- _Job A_: Report every line of the records that contains the word "Repeat", with case counting.

- _Quoted text_:
— Begin —
# Mount Buffalo



## Asharee133 (Feb 9, 2010)

This is a non photo herping trip..my camera died -.-, anyhow, went to Mt buffalo for a day, saw this little lizard that looked like a baby beardie (?) is there beardies on mount buff? saw some skinks of some kind, and a cunningham's skink, saw quite a large skink of some sort, and it was shedding so it was hard to identify. and would like some info if there are beardies on mount buff, or netteds or jackys or something


----------



## Asharee133 (Feb 9, 2010)

just realised, it was an alpine bog skink :]


----------



## reptilerob (Feb 9, 2010)

I know me and rett82 saw a few jackies at the base of mt buffalo a few weeks ago.


----------



## Asharee133 (Feb 9, 2010)

okay, would have been a bubby jackie then, because it was about 1/3 up the mountain where all those huge slate slopes are


----------



## Bushfire (Feb 9, 2010)

Have a look at the Dragon ID thread there is a pic of a Mountain Dragon in it, could it be that? I knew they too are found on Mount Buffalo, particularly higher up the mount.


----------



## blakehose (Feb 9, 2010)

You were unlucky not to see a few species of snake, I saw a tiger snake, and brown in the one ride. I love that place


----------



## Asharee133 (Feb 9, 2010)

i was lookin', though it was weirdly cold up there


----------



## reptilerob (Feb 10, 2010)

Rett82 photographed an interesting looking lizard in that very area a few years back. We have been looking for the photo lately to see what sort of a lizard it is but cant find the photo.
It may have even been some kind of gecko. That was at the lookout where the big rocks are where the road turns sharply right. Ive driven the road 100 times and cant for the life of me remember the name of that lookout!!!


----------



## Asharee133 (Mar 6, 2010)

it starts with m, hell i went past it the other day LOL ma-something lookout


----------



## Asharee133 (Mar 6, 2010)

went up a second time, camping with school, saw a millon eastern crevice skinks at the chalet, went abseiling, went in the underground river cave (that was AWESOME) canoeing on lake catani, it was...cold....at the chalet the first day, there was alot of sleet around, and you could only see 4m before it got foggy, and over the lookout, plain WHITE. you could not see a thing, it was just white white and more white.


----------



## reptilerob (Mar 7, 2010)

Cool!!! Its mackays lookout, and thats the exact same place lauretta photographed that lizard a few years ago.


----------



## Asharee133 (Mar 8, 2010)

i thought it was mackleys, anyhow, yeah i saw a beardie looking lizard there, musta been a jacky, lol, we got stuck on the trail, we couldn't see where it was and got stuck on the granite slabs haha


----------
— End —
- _Job B_: In the Mount Buffalo thread, what name does reptilerob finally give for the lookout with the big rocks?

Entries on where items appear
— Begin —
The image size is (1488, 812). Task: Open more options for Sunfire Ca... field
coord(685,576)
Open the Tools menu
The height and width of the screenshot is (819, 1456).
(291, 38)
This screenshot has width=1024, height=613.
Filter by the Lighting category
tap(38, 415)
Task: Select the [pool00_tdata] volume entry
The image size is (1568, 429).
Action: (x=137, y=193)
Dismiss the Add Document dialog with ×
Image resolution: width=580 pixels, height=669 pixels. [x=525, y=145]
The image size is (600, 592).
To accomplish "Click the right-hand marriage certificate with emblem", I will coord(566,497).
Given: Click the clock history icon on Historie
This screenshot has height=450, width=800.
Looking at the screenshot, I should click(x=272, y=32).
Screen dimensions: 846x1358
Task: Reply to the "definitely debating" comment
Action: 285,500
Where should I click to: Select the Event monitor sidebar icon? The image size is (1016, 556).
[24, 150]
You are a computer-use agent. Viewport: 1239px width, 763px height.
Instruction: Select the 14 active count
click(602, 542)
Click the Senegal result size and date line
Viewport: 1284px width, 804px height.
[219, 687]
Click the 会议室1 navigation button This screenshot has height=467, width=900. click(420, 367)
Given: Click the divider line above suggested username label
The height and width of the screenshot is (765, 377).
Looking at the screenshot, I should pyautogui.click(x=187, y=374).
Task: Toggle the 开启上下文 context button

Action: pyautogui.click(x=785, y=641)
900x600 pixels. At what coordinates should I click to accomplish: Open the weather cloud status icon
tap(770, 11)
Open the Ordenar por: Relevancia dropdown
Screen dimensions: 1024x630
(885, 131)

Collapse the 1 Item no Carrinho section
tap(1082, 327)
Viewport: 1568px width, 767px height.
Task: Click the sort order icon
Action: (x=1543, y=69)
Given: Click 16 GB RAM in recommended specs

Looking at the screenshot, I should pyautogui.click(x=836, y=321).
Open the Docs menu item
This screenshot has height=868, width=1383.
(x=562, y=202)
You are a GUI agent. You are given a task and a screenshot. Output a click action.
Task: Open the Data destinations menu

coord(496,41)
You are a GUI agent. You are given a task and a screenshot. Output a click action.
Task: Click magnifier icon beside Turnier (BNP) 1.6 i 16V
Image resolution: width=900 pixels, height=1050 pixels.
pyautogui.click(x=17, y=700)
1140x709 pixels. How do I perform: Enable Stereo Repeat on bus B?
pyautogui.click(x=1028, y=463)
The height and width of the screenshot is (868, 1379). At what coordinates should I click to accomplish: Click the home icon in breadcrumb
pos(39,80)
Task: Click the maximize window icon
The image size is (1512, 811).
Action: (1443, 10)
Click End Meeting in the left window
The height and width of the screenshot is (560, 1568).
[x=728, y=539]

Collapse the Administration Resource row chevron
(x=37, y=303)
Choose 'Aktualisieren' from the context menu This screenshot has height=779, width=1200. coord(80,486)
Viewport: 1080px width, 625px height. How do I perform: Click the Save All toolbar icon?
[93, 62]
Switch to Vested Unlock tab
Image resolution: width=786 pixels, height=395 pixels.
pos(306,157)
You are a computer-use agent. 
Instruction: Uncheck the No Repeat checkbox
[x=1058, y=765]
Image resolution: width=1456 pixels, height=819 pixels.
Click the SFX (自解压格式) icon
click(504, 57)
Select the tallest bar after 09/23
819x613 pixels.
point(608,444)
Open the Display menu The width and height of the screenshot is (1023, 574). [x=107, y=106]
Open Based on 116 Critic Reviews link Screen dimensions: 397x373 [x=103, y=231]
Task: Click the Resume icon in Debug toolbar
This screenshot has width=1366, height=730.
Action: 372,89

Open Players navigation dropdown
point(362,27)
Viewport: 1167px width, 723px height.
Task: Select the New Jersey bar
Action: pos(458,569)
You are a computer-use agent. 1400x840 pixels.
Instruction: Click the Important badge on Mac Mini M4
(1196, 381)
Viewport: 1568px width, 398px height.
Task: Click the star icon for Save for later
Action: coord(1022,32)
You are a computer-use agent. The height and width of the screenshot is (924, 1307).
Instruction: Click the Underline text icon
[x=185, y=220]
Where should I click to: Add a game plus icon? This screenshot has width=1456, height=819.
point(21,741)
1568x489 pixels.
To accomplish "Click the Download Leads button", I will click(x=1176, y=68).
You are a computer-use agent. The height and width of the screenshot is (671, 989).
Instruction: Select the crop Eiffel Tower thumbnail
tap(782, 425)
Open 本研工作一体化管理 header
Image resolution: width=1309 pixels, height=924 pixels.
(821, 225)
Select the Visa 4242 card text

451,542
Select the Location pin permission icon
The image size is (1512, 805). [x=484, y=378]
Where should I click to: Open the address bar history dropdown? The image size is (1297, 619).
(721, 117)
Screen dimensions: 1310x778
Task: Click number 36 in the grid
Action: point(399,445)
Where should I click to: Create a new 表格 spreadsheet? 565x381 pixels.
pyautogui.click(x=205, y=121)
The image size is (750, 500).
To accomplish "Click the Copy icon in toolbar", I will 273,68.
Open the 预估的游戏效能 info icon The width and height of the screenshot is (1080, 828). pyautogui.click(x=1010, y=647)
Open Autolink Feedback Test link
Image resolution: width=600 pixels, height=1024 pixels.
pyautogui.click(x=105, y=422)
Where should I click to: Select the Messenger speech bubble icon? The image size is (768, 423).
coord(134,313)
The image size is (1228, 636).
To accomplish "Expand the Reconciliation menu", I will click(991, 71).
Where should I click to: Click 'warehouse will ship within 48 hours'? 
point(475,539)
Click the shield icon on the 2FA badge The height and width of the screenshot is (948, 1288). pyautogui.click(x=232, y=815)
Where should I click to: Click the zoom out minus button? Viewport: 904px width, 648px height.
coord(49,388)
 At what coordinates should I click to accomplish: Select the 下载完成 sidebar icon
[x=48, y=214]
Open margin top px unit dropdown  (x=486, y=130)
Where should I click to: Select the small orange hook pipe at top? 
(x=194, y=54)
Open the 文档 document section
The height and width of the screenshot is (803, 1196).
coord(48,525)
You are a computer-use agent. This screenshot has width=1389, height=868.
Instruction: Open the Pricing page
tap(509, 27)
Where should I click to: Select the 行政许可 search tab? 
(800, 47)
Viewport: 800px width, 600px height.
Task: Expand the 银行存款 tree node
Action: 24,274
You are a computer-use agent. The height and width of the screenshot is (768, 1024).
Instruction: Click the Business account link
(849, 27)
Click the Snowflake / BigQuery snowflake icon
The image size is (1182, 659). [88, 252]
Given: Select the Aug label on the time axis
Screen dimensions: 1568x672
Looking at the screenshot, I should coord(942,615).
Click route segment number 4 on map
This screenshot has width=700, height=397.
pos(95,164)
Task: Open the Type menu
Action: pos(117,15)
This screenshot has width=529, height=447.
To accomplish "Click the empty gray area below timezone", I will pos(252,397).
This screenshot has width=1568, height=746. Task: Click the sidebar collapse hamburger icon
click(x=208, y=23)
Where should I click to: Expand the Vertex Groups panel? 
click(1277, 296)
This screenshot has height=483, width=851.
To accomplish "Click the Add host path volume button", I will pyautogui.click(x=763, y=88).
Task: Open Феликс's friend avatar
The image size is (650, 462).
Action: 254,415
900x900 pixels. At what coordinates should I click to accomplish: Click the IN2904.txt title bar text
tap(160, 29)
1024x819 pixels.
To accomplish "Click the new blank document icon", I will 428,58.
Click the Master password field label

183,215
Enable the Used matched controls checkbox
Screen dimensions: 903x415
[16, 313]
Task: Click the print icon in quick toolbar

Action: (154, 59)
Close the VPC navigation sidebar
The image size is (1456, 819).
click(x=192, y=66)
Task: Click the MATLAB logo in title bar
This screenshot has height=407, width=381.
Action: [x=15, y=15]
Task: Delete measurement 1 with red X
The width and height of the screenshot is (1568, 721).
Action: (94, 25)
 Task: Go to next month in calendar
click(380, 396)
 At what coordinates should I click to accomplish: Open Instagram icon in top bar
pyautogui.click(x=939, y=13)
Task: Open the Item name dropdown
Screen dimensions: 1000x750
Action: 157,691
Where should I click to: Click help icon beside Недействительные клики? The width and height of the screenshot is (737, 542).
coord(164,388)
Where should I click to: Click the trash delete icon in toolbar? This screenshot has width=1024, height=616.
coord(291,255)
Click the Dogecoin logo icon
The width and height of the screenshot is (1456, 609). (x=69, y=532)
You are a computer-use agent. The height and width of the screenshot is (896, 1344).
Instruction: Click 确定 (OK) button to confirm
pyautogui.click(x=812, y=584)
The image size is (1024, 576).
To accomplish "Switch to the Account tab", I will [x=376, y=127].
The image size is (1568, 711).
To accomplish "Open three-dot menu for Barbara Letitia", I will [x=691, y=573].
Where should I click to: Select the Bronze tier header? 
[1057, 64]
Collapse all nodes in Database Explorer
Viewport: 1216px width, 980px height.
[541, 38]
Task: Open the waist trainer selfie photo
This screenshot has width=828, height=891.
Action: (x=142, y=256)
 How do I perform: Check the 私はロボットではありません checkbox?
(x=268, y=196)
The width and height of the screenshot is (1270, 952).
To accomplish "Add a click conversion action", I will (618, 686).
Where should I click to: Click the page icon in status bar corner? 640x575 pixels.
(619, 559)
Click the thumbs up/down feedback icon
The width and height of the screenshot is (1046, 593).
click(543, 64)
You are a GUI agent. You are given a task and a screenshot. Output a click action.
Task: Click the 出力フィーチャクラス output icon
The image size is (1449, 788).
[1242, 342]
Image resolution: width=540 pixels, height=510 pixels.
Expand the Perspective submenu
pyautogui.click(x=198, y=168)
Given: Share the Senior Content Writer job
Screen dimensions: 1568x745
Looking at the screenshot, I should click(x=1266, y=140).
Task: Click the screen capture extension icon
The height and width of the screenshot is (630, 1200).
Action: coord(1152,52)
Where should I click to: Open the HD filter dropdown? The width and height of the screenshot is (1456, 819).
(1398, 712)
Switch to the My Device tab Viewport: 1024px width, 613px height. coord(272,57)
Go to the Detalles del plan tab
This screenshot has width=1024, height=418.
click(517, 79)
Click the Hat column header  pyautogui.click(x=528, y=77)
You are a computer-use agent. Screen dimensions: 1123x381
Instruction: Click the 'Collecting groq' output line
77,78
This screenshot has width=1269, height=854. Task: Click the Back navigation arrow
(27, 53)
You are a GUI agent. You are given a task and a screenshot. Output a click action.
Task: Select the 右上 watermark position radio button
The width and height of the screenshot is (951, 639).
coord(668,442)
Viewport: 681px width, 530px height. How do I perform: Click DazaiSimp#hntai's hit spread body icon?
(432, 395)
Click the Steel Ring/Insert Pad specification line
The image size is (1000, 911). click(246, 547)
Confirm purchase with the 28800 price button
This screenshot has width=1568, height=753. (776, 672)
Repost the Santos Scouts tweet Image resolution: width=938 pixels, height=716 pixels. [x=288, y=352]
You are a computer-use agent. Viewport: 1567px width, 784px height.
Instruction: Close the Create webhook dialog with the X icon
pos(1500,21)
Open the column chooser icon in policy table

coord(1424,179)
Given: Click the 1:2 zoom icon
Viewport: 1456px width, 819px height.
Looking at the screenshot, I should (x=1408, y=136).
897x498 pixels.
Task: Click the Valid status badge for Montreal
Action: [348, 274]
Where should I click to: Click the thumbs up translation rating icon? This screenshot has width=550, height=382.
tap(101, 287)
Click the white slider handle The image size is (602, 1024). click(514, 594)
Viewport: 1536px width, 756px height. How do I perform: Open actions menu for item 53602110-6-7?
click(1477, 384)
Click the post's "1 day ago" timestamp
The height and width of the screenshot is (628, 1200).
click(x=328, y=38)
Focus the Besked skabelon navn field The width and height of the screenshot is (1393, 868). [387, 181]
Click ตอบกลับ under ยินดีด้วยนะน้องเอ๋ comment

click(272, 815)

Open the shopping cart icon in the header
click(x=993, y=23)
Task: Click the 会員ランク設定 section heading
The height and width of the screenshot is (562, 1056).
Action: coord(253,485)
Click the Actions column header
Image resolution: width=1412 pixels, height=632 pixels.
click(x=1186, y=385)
— End —
- _Task solution A_:
1140x709 pixels. How do I perform: Enable Stereo Repeat on bus B?
Instruction: Uncheck the No Repeat checkbox

- _Task solution B_: Mackays lookout.